In light of Mark’s recent remarks, that may no longer be true. EFF will be keeping a close eye on Nigeria as this story develops.
Morocco has arrested yet another netizen, at least the third so far this year. The young man, whose name has not been made public, was arrested in mid-July for reportedly publishing cartoons depicting the Prophet in the form of different animals. Online news site eMarrakesh reported that the young man’s arrest was ordered, in a rather ironic twist, by Minister of Justice and Freedom Mustapha Rashid.
As we’ve written before, there are three red lines that journalists and netizens in Morocco may be at risk for crossing: Insulting the monarchy or Islam, and denying Morocco’s sovereignty over the disputed Western Sahara.
The mother of imprisoned Vietnamese blogger Ta Phong Tan died earlier this week after setting herself on fire to protest her daughter’s detention on charges spreading anti-state propaganda. Ta Phong Tan, a former police officer who documented social injustice on her blog Conglysuthat (Vietnamese for “Justice and Truth”), was arrested in September of 2011, according to the France-based exile support group Vietnam Committee on Human Rights. She was also a member of the Free Journalists Network of Vietnam, a press freedom group that Nguyen Van Hai helped found and which now operates from exile. She is due to stand trial this week in Ho Chi Minh City.

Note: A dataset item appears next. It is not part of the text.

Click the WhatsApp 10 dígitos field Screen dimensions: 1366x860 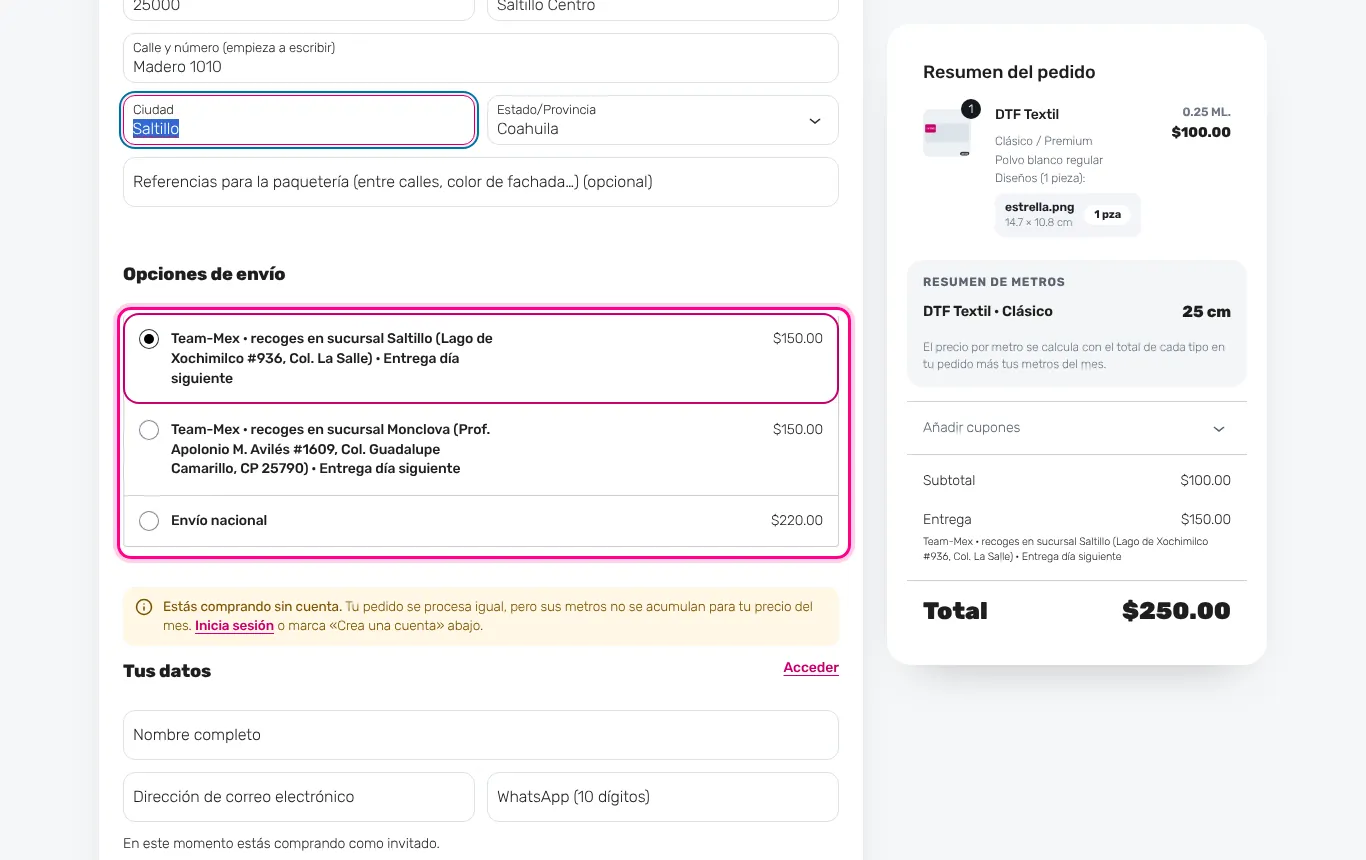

The Vietnamese government exerts tight control over the media and has little tolerance for criticism. If found guilty, Ta Phong Tan could face up to 20 years in prison.
“We are deeply sorry to learn of the tragic death of Ta Phong Tan’s mother, Dang Thi Kim Lieng, and send our condolences to the family,” said Bob Dietz, CPJ’s Asia program coordinator. “This serves as a shocking reminder that Vietnam’s campaign against bloggers and journalists exacts an unbearable emotional toll on the individuals involved.” EFF joins CPJ in extending our condolences and will keep a close eye on Ta Phong Tan’s upcoming trial.